# [REQUIREMENT]
Begin at the line below that holds "Screen dimensions: 711x501" and end at the line that holds "Click the 口座を開設する", transcribing each line exactly and skipping any picture.

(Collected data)
== Segment start ==
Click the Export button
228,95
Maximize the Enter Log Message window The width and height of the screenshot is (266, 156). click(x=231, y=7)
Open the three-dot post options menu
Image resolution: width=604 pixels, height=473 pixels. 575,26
== Segment end ==
== Segment start ==
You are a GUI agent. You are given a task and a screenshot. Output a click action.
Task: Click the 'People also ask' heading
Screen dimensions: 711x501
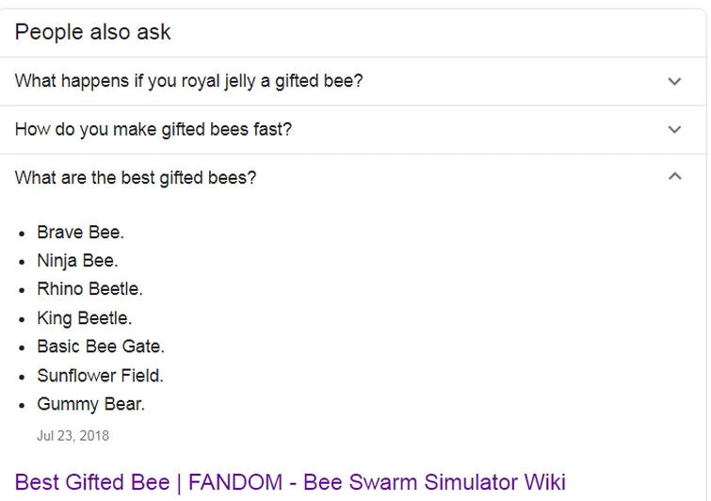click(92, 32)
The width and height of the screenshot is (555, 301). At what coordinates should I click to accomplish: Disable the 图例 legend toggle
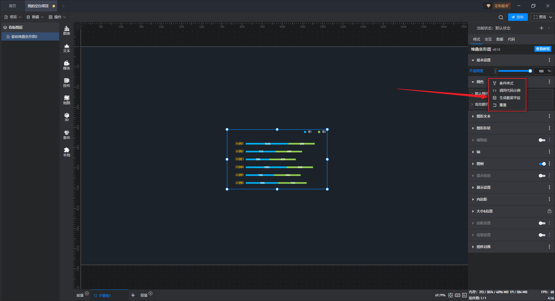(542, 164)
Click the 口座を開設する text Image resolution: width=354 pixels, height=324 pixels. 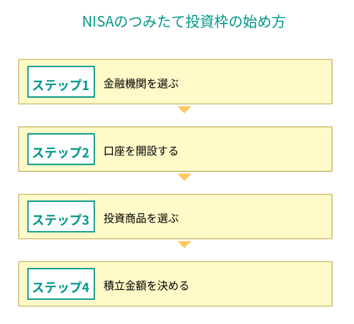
== Segment end ==
# [TASK SOLUTION]
Screen dimensions: 711x501
click(92, 32)
The width and height of the screenshot is (555, 301). At what coordinates should I click to accomplish: Disable the 图例 legend toggle
(542, 164)
Click the 口座を開設する text Image resolution: width=354 pixels, height=324 pixels. 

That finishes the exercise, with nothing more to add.